Study shows an improved way to model type 2 diabetes in mice
Type 2 diabetes affects the lives of millions of Americans and is estimated to cost $327 billion in health care and productivity lost annually. It is also associated with pain, lower urinary tract or bladder dysfunction, depression and systemic inflammation, affecting quality of life for patients. To investigate that, scientists most commonly utilize animal models—mice specifically—to explore potential treatments, which may not reflect the complexity of the condition, a study has found.
The University of Alabama at Birmingham’s Robert Sorge, Ph.D., associate professor in the College of Arts and Sciences’ Department of Psychology, along with Asia Wiggins, his doctoral student in the Behavioral Neuroscience Graduate Program, Timothy Kraft, Ph.D., professor in the School of Optometry’s Department of Opthalmology and Vision Science, and Anas Alsulami, lab manager, have published a study in the journal Physiology and Behavior that shows an improved way to model type 2 diabetes in mice.
Generally, despite the evidence that carbohydrates are an underlying cause for type 2 diabetes and the first-line treatments are aimed at reducing carbohydrates, preclinical studies utilize high-fat diets almost exclusively.

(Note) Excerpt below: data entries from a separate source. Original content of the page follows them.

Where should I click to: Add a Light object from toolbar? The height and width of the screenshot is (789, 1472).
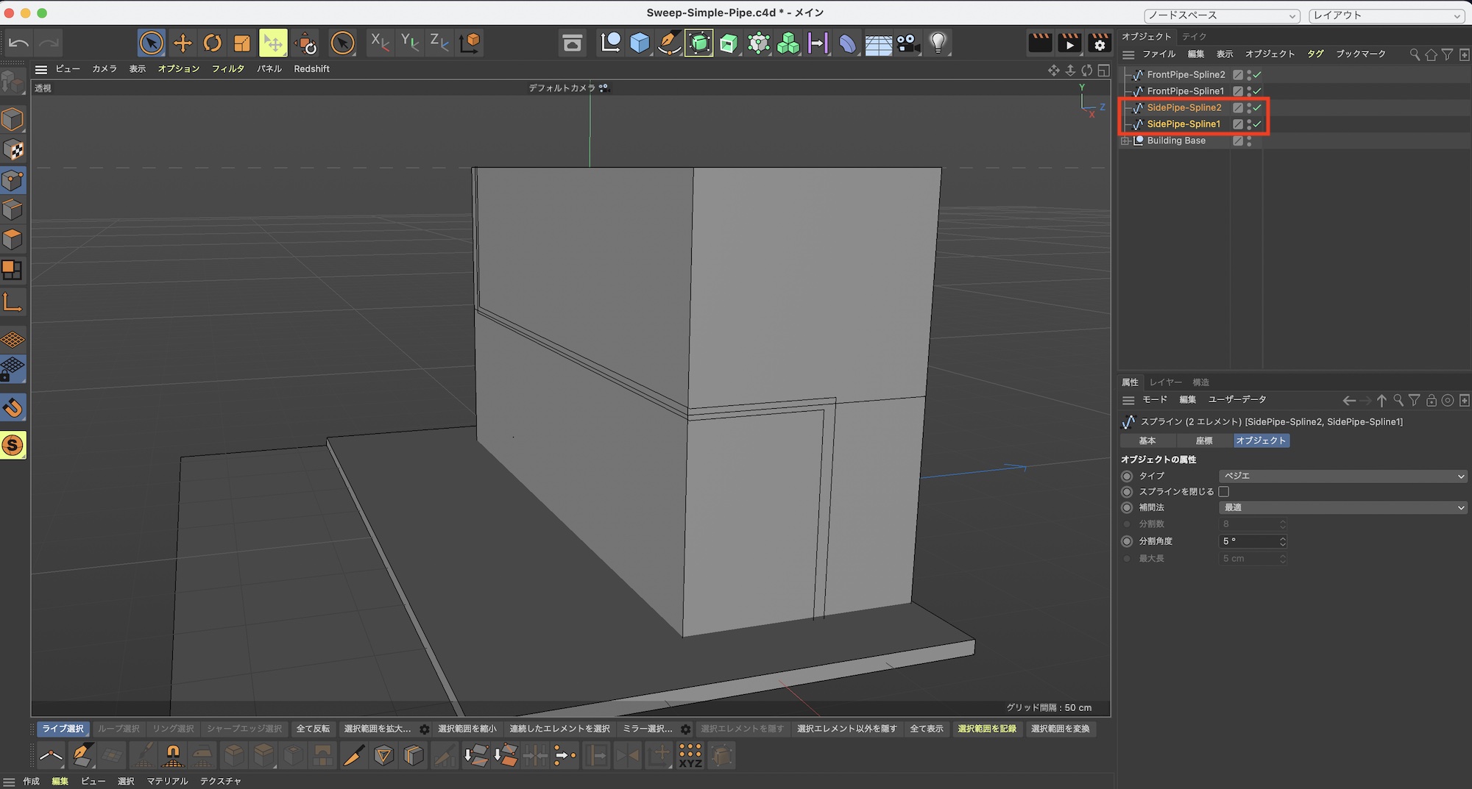[x=938, y=43]
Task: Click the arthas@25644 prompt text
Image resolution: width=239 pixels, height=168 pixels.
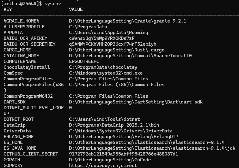Action: pyautogui.click(x=21, y=4)
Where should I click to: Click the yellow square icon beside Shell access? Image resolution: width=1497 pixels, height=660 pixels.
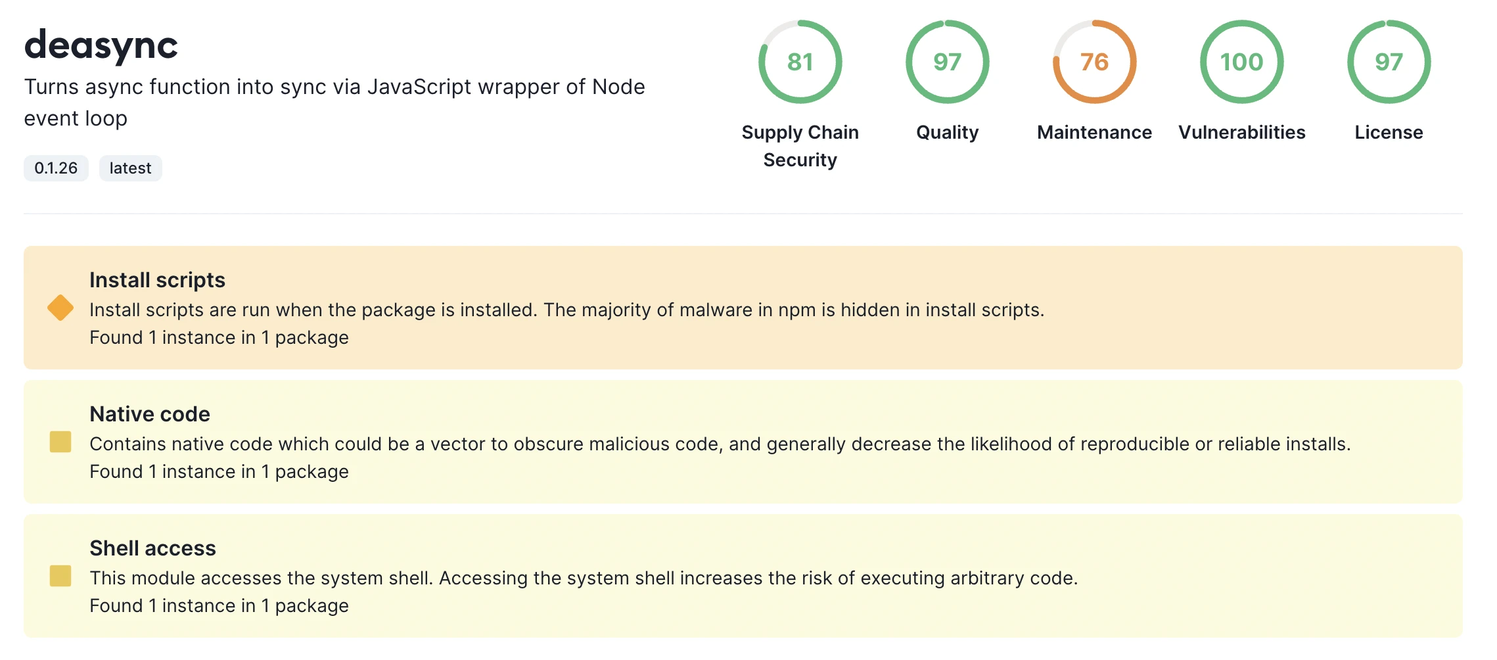pos(59,577)
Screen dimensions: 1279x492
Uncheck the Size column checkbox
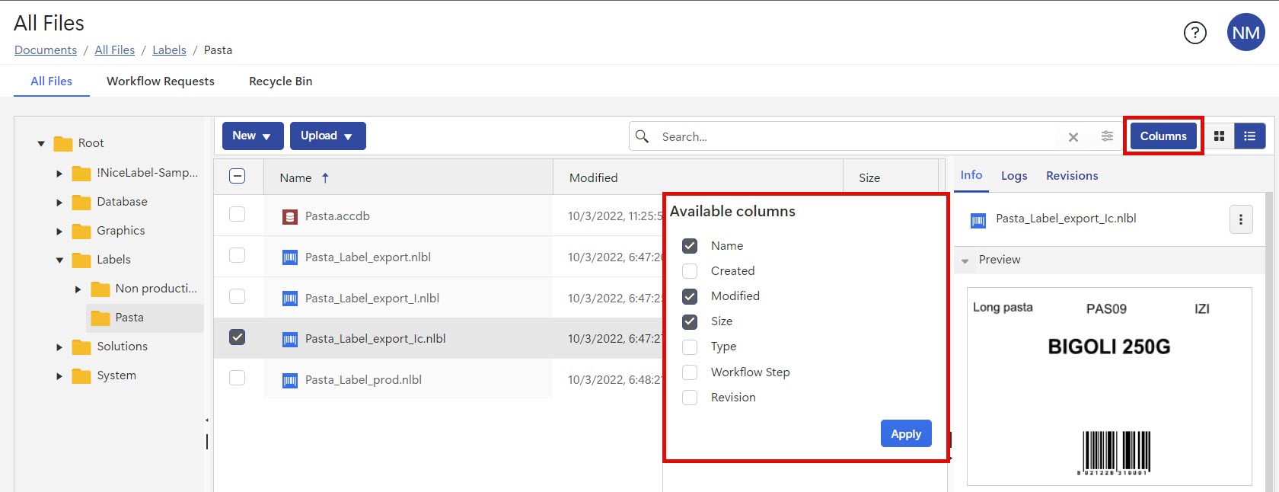pos(690,321)
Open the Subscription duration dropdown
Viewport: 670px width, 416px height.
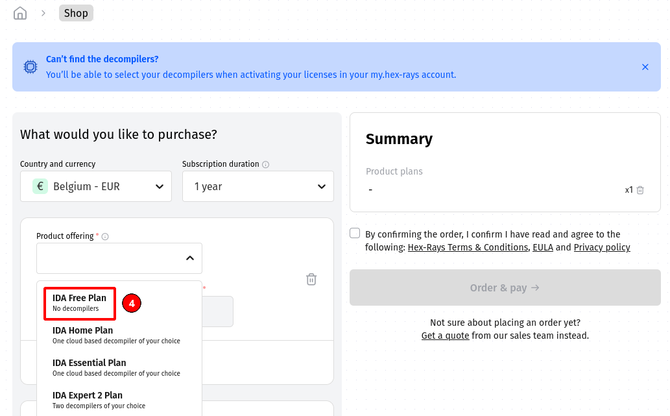[258, 186]
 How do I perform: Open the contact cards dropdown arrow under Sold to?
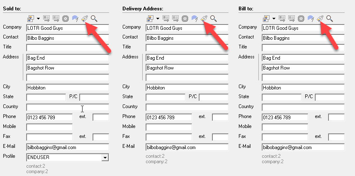pyautogui.click(x=38, y=18)
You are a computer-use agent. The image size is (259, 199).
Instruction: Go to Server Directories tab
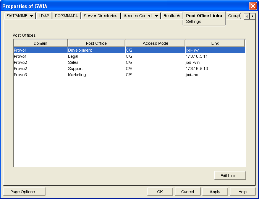pyautogui.click(x=100, y=16)
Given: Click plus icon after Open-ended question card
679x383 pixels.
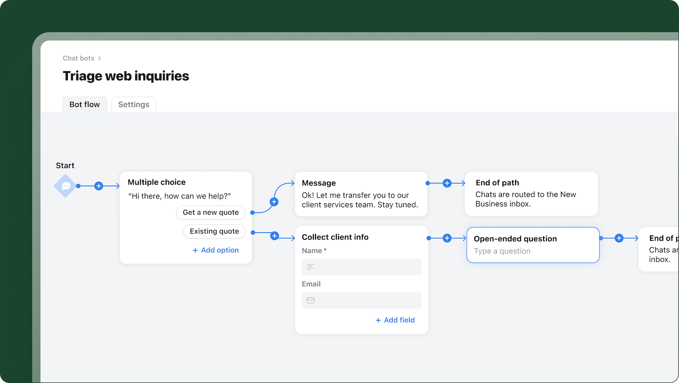Looking at the screenshot, I should 619,238.
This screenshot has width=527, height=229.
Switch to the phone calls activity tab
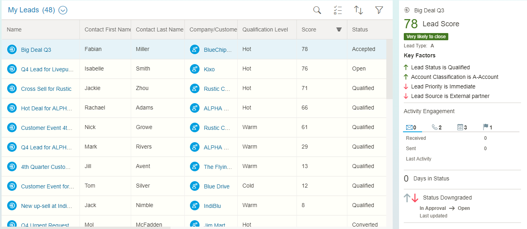tap(437, 127)
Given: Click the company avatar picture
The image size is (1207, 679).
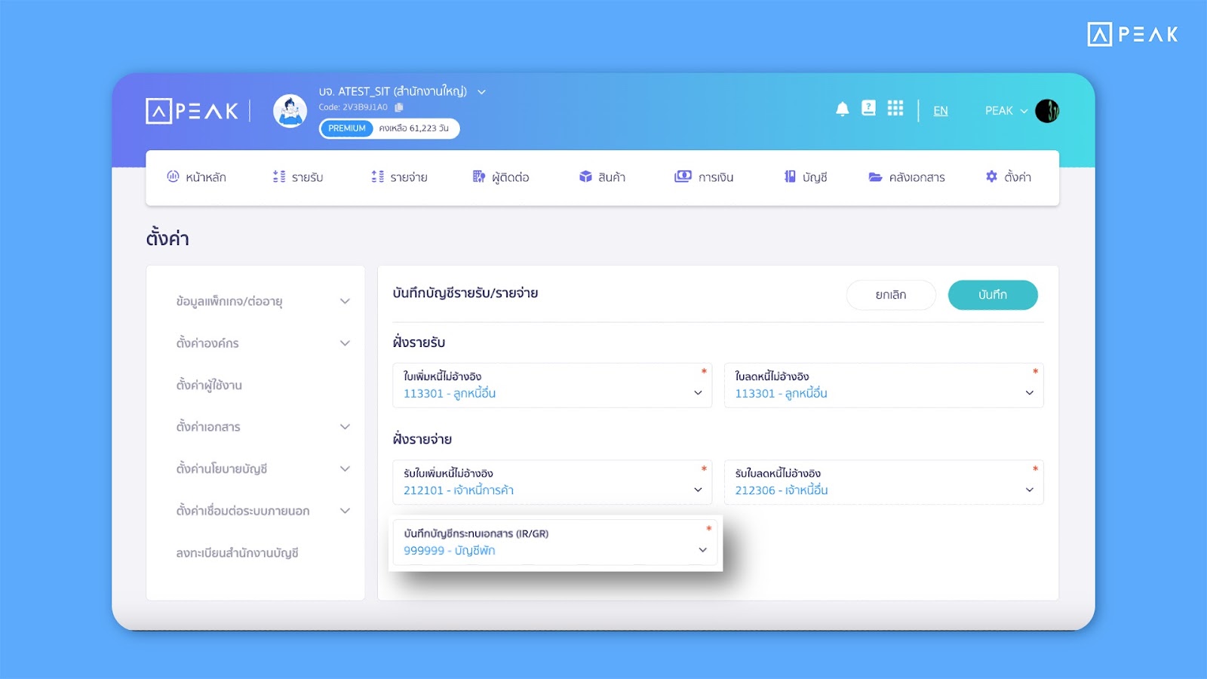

Sorge’s study examined whether the common symptoms of type 2 diabetes were better modeled with the standard high-fat diet or a higher-carbohydrate diet that he developed, called the Standard American Diet.
The researchers fed several diets to mice over the course of 35 weeks and found that the common symptoms of glucose intolerance, slower wound recovery, changes in retinal responses to light and retinal thickness were modeled by their SAD, but not the HFD. Interestingly, the HFD resulted in obesity, but that was not related to the other symptoms.
“The goals of the study were to determine whether we could develop and validate an improved model of type 2 diabetes in mice that replicated more of the constellation of problematic symptoms seen in clinical populations,” Sorge said. “We were able to demonstrate that our diets resulted in a type 2 diabetes-related phenotype and that obesity was not necessary for symptom development.”
Sorge believes preclinical models of type 2 diabetes should focus on human-relevant diets that aid in the development of a host of disorder-specific conditions. “Better models may produce better data and allow for early detection strategies to be developed and tested,” he said.
Building on the findings of this study, Sorge will continue to examine more symptoms related to type 2 diabetes and investigate the time course of symptom development. That could determine whether specific biological changes can signal the future development of type 2 diabetes, to aid in detection and prevention.